Last Updated on September 21, 2016 by Jimson Lee
How do you build a great successful team? How do you become a great leader?
If you were a Major League Baseball team with an unlimited payroll, could you win the World Series year in and year out? I won’t tell you who I’m thinking of, but the first initials are NY.
In Track and Field, does having the 4 fastest guys in the world guarantee a Gold medal or World Record in the Relay?
Of course not, there are so many variables! So many factors come to mind, such as Team Chemistry, Good Luck, and of course, Bad Luck.
Here are my philosophies to Teamwork & Leadership that I’ve applied in business as well as sports teams:
1) Find the right players/people. Talent helps, of course, because you can’t make a donkey win the Kentucky Derby.

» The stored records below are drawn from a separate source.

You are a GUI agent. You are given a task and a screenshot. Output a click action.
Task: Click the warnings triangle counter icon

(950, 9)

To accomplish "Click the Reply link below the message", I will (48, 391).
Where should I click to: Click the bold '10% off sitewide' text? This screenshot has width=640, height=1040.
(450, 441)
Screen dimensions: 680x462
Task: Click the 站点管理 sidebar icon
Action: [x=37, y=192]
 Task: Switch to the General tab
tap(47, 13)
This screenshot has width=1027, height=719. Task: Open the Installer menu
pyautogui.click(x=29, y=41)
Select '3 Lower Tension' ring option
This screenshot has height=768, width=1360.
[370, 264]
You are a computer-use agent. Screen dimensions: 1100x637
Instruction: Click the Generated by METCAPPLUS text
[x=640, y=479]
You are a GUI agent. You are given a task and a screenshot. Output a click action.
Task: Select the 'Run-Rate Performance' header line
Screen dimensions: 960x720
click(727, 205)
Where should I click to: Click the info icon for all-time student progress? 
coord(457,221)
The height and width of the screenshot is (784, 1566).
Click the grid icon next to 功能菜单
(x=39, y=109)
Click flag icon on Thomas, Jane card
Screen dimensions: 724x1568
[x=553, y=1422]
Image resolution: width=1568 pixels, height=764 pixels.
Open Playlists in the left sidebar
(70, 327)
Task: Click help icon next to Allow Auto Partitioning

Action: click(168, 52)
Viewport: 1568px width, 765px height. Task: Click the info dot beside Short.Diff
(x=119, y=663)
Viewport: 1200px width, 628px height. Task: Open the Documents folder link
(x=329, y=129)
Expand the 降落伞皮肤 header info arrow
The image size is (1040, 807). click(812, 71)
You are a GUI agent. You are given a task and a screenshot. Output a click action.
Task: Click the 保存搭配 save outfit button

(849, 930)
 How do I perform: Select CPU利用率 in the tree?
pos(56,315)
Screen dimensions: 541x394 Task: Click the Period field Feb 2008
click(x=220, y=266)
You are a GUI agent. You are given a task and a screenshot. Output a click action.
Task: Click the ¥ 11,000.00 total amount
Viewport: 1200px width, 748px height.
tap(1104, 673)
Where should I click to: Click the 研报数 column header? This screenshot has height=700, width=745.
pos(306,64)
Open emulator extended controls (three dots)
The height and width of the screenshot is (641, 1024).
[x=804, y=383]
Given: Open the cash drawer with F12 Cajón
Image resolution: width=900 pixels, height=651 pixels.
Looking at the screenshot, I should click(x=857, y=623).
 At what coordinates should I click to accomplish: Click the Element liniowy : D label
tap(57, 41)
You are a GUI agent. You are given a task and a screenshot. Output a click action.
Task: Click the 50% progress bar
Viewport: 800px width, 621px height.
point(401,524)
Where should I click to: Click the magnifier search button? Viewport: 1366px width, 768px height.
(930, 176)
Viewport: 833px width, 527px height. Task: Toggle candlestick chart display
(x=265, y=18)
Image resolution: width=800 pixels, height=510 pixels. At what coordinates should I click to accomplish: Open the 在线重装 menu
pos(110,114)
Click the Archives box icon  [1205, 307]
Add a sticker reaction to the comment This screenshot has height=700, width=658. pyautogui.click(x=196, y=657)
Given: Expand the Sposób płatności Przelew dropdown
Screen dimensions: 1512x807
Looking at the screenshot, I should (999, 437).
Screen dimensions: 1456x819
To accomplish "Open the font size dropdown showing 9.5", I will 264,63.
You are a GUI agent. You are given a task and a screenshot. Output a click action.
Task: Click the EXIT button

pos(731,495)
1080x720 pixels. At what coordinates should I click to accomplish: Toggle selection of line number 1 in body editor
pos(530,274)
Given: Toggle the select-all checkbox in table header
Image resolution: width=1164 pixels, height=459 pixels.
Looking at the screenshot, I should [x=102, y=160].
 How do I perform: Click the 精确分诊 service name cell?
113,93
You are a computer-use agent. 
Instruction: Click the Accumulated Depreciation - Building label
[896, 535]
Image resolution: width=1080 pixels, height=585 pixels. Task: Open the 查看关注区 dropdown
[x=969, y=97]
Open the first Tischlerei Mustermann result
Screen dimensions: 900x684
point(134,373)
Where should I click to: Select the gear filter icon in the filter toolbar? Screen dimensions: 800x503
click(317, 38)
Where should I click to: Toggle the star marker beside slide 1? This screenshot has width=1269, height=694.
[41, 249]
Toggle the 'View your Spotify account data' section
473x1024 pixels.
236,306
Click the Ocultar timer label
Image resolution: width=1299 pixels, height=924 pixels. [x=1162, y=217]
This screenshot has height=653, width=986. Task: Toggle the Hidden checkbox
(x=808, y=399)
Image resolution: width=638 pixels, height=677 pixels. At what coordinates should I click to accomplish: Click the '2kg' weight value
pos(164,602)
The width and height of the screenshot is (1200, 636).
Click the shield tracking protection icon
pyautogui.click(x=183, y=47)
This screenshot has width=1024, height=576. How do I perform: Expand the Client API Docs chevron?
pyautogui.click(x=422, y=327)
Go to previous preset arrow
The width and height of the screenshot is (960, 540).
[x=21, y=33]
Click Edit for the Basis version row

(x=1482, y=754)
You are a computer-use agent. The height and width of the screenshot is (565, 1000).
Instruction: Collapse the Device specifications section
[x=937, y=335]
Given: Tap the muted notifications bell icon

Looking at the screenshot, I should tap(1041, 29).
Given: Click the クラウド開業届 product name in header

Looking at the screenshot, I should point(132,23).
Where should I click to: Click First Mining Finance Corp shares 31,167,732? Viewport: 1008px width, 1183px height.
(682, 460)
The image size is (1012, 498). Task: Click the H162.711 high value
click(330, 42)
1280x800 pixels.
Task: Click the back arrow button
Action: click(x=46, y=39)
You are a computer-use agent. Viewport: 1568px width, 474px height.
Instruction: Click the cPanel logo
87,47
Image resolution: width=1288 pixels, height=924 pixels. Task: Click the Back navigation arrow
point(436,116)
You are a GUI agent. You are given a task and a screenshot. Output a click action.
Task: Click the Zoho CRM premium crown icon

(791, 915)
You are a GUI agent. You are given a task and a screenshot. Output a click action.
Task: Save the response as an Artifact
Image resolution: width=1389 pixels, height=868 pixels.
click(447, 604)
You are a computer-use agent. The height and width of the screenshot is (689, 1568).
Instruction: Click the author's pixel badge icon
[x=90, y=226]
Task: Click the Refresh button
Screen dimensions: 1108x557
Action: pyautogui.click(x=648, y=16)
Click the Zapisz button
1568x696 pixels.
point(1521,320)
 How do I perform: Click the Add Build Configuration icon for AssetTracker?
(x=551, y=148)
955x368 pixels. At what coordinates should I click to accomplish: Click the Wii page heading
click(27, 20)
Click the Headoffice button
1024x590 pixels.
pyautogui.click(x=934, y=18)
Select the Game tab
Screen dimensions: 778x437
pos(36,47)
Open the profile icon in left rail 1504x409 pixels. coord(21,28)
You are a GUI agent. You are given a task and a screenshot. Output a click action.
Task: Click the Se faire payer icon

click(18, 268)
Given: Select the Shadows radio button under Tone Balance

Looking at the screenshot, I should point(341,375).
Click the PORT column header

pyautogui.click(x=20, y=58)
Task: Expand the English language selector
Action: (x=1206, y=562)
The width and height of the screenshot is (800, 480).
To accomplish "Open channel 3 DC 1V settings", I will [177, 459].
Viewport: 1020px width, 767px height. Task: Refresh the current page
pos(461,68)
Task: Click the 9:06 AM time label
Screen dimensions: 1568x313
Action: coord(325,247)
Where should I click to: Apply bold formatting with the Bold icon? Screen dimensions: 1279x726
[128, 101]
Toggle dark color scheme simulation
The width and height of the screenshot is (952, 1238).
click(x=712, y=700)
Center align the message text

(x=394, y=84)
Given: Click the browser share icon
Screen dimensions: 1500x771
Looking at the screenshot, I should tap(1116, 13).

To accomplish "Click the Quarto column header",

2) Give each player/person a valued role. Everybody is important. In acting, the supporting actor is just as important as the lead actor. In Baseball, the pitcher may get all the glory, but someone has to play right field to make a team of 9. Heck, even I played right field!
3) Create a unique identity to the team. Give your team a nickname, or better yet, let them decide one. It will help in their bonding and give them something to be proud of. Mind you, your front line of football linebackers may call themselves the “Crazy Dogs”, but it worked. Sometimes that mental edge is all the confidence they’ll need.
4) Commit to winning/excellence. The people on your team must have the drive to succeed. In sports, winning is just the end result of a numerical score. You can win a game statistically, but really lose the game in reality and execution. Thus I prefer to use the term excellence. If you’re a janitor, then you set out to be the best janitor out there.
5) Give them a vision. Easy one… Super Bowl? Stanley Cup? Going IPO for a start-up? Releasing version 1.0 for your software development team? At work, if you have someone on your team who is there just for the money, punching in at 9 am and punching out a 5 pm, that person isn’t going to help your team succeed.
6) Play/work with passion. Every person on your team must like love what they are doing. And I mean love. Passion.
7) Get out of the way. Hey Teacher, leave the kids alone! Stay off the field and let them execute! Of course, you wouldn’t want to get your nice Armani suit sweaty, would you?
The end result is usually a team whose sum is greater than the individual parts, thus doing more with less.